## BEGIN Given passage
When it comes to Susan Combs, the Big Bend rancher, I’m a big fan. She’s my neighbor out West, I run into her frequently, and she always has a kind word for this progressive Austinite who hangs out in her home town, and lives literally across a country back road from her ranch. Her ranch is so close, if my dog gets a tick, it’s probably off her cow.
Respect for the the land, enjoyment of this majestic scenery, and love of this small town and the people who live here – it is truly a non-partisan way of life here, undivided by notions of red versus blue. This is where people have strong opinions, but stay friendly. Republicans buy Democrats beers, cheer you on when something goes right, and commiserate with you when things don’t go your way. The Democrats do the same – everybody gets along.
However, when it comes to Susan Combs, the Republican Comptroller of Texas, I wish she’d get on the stick.
Everybody in Austin knows we have a multi-billion dollar shortfall to painfully deal with starting in January, perhaps exceeding $25 billion. Everybody in Austin understands that part of that shortfall is attributable to the structural deficit created by the Republican business margins tax. But few in Austin are willing to talk about any of that, including Susan Combs – the woman whose job it is to keep track of it all, measure it, make projections based on it, and ensure that legislators and ultimately the folks who pay the bills – taxpayers – are informed and up-to-date. They’re not.
Senator Kirk Watson has been trying for months to get people to talk about it, admit to it, do something about it. And he might as well be the guy who shows up at the family reunion asking questions about that second cousin who ain’t quite right in the head and who is probably institutionalized somewhere.
On Wednesday – the day after the election of course – they finally had a meeting on the issue. And that’s when the Comptroller bluntly admitted it:
“There is no cure in this report for the budget.”
What the report acknowledged, after months of reluctance to talk about it at all, is that the business margins tax is creating a structural deficit, and will continue to perpetuate one until after the Legislature fixes it.
Watson, who for months has been trying to get to the bottom of it, quickly got to the bottom of it:
“For some time, we as a state have masked structural deficits in our budget in recent years, and it’s time we stopped doing that. We’re going to find ourselves digging the state deeper and deeper into a hole.”
Well, duh. Or so you’d think. But just getting anybody in the Republican leadership to admit there’s a problem has been a months-long effort for Watson and others. Getting the Republican leadership to do anything about it will take more effort than that.
## END Given passage
— Tasks to perform —
1. In the Texas budget shortfall piece, which senator spent months trying to get people to talk about the structural deficit?
2. Please extend the Texas budget shortfall piece, picking up right after its final sentence.
## BEGIN Given records
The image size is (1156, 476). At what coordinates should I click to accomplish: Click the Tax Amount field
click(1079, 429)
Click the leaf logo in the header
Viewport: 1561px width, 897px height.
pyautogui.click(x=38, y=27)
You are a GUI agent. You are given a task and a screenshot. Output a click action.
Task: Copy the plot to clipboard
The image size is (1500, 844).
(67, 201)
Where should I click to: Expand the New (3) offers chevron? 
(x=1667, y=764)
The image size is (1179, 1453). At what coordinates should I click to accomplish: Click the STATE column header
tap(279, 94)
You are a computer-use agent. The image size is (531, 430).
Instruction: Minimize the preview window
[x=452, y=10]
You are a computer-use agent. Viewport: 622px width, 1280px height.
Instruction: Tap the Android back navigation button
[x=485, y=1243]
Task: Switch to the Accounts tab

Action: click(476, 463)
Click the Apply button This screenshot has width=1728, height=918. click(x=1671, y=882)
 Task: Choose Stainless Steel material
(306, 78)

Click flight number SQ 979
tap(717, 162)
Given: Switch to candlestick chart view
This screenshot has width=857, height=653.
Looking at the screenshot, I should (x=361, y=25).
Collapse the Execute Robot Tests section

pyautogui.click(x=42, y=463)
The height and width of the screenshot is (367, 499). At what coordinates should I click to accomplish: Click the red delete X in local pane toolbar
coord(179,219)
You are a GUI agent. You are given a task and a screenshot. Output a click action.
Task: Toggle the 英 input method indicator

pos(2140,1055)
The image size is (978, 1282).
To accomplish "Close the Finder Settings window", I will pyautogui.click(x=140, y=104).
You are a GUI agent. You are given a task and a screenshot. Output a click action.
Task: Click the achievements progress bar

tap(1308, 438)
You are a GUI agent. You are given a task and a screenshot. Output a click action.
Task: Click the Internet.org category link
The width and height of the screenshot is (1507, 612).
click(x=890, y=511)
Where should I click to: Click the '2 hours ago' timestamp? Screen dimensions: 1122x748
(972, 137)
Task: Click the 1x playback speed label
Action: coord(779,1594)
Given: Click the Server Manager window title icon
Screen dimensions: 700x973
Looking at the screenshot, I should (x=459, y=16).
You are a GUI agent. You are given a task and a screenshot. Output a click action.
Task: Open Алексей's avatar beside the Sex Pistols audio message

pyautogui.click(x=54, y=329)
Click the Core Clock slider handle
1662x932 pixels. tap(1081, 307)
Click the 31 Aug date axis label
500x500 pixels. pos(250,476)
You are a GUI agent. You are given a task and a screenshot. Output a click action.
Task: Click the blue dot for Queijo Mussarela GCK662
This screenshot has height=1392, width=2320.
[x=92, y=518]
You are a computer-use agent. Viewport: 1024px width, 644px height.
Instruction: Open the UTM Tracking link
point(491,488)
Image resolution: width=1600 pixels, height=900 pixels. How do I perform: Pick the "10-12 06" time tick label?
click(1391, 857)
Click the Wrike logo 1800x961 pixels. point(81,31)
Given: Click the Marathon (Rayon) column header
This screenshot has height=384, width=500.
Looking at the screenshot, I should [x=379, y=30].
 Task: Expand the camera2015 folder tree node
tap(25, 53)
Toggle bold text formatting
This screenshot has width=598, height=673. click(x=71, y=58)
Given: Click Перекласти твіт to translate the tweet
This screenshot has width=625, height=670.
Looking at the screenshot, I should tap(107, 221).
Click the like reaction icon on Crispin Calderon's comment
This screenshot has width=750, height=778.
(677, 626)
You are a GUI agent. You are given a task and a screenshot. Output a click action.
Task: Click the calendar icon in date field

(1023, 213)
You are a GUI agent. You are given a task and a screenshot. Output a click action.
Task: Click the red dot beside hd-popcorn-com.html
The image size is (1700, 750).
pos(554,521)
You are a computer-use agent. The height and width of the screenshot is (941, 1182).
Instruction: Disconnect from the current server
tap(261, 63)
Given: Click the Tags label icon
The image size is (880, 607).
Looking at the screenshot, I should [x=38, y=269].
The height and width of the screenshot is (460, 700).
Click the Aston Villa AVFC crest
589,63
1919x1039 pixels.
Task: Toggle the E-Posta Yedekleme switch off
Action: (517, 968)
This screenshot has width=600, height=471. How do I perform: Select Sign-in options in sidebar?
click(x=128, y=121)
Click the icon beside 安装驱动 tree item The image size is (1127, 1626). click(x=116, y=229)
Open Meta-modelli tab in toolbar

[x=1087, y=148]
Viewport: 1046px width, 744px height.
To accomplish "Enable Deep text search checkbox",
## END Given records
— Results in order —
1. Senator Kirk Watson.

2.
I suspect Step One in that effort will begin in earnest next Spring, when the legislature starts slicing and dicing the budget, and voters begin to understand for the first time what that means in their lives. Health and human services will go out the window, to the distance it’s legal to throw ‘em. Prisons will be closed, and the prisoners contained therein will be back on the streets. Critical services won’t be so critical anymore. School funding? We don’t need no stinkin’ schools. And forget about keeping up with infrastructure, roads and bridges and potholes and, well – just your standard issue stuff that Texans assume government exists to do.
When voters elected every Republican they could locate on a ballot, the day before Republicans finally admitted there’s a fundamental problem with the way they’ve managed those voters’ money, those voters weren’t signing up for what they’re about to get. They were just sending Washington a message.
Meanwhile, those freshly-elected Republicans were all crowing on election night that they’re going to do it all without raising your taxes. We will see, but please know this: a tuition increase is a tax increase, to the student who’s paying more, or not paying at all because he can’t afford it and quits school. An additional professional fee is a tax increase, to the professional just barely getting by in this economy.
Meanwhile, that big budget shortfall? We still don’t know how much it is. Susan Combs still won’t discuss that. Legislators like Watson get sent to the principal’s office just for asking.
Don’t you imagine any well-run business knows exactly what their financial position is at any given moment? Wasn’t it the Republicans who kept saying they want to run government more like a business? One has to wonder when they’re going to start implementing that big plan.
By the time Republicans get done with the state budget for the next two years, those voters will very likely be sending quite a different message altogether.
Here’s Watson’s budget presentation.


Well said!
A tuition increase is a tax increase.
A red light camera fine is a tax increase.
An increased fee for a professional license is a tax increase.
Higher admission costs to state museums and functions are tax increases.
Targeted fines are tax increases.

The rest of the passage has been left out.